By Kent R. Kroeger (July 23, 2018)
Last year, I was excited to read that a team of University of Toronto psychologists had come up with a quantifiable and validated measure of ‘charisma’ — an elusive construct that has never been well-defined or measured in a consistent way by academics and writers.
Charisma is one of those, “I know it when I see it” type of phenomenon. Yet, collectively, people can generally create a common list of those who possess this trait in greater quantities than the average person.

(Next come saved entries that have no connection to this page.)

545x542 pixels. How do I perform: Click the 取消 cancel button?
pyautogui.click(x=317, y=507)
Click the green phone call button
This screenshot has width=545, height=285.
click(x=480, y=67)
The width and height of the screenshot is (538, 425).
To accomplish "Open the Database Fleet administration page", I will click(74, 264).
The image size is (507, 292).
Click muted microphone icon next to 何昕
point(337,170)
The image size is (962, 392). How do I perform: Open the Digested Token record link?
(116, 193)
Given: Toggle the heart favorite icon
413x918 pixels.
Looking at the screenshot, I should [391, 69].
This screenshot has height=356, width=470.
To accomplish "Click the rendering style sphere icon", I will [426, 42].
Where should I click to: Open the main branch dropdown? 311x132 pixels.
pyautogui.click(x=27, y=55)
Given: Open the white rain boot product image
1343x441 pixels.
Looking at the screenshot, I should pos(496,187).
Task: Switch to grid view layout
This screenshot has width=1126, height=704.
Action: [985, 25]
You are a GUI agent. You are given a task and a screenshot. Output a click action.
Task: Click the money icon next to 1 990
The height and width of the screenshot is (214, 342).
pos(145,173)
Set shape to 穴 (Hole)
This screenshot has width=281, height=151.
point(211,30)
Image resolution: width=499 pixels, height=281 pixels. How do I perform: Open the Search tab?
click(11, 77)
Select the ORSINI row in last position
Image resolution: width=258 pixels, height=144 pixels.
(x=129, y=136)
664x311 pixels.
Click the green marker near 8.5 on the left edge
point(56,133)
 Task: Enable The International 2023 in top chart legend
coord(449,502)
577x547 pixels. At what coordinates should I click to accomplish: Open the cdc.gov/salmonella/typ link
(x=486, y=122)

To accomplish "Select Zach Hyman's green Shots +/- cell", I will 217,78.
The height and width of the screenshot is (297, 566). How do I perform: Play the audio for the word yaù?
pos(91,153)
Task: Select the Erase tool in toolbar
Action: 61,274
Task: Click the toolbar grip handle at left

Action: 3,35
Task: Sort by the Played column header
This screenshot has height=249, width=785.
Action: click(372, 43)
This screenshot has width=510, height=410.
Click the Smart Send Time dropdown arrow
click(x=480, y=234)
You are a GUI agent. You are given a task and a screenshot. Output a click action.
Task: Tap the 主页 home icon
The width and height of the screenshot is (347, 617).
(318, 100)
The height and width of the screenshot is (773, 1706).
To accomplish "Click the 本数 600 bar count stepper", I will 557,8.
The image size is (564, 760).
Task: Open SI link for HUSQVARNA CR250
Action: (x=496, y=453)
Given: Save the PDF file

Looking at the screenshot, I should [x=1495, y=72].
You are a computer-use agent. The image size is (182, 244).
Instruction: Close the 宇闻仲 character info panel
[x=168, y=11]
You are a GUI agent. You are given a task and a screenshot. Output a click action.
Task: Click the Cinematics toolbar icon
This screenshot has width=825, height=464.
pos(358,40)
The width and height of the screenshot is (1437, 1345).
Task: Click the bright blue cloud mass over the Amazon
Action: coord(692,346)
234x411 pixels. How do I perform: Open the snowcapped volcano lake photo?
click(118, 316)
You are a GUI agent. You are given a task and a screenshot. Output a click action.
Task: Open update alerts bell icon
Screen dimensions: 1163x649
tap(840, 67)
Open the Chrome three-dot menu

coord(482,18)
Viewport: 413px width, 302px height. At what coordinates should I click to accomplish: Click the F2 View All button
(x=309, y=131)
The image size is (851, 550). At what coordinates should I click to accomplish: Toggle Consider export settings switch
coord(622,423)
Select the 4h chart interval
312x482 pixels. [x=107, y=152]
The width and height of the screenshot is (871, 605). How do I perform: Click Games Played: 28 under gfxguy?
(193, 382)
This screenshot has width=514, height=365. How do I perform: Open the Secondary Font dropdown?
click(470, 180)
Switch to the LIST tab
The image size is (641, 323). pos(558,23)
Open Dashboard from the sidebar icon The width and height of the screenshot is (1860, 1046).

Politics, in particular, has a rich history of charismatic leaders: Franklin Delano Roosevelt, Theodore Roosevelt, John F. Kennedy, Bill Clinton, Martin Luther King, Malcolm X, Ronald Reagan, Jesse Jackson, etc.
So, last fall, when Konstantin O. Tskhay, R. Zhu, C. Zou, and Nicholas Rule published their research on charisma, Charisma in Everyday Life: Conceptualization and Validation of the General Charisma Inventory, I was hopeful.
These researchers created the General Charisma Inventory (GCI), a six-item, self-reported inventory of questions used to measure someone’s level of charisma. Using a combination of exploratory and confirmatory factor analytic techniques to construct this six-item measure of charisma, they empirically tested their operationalization of the…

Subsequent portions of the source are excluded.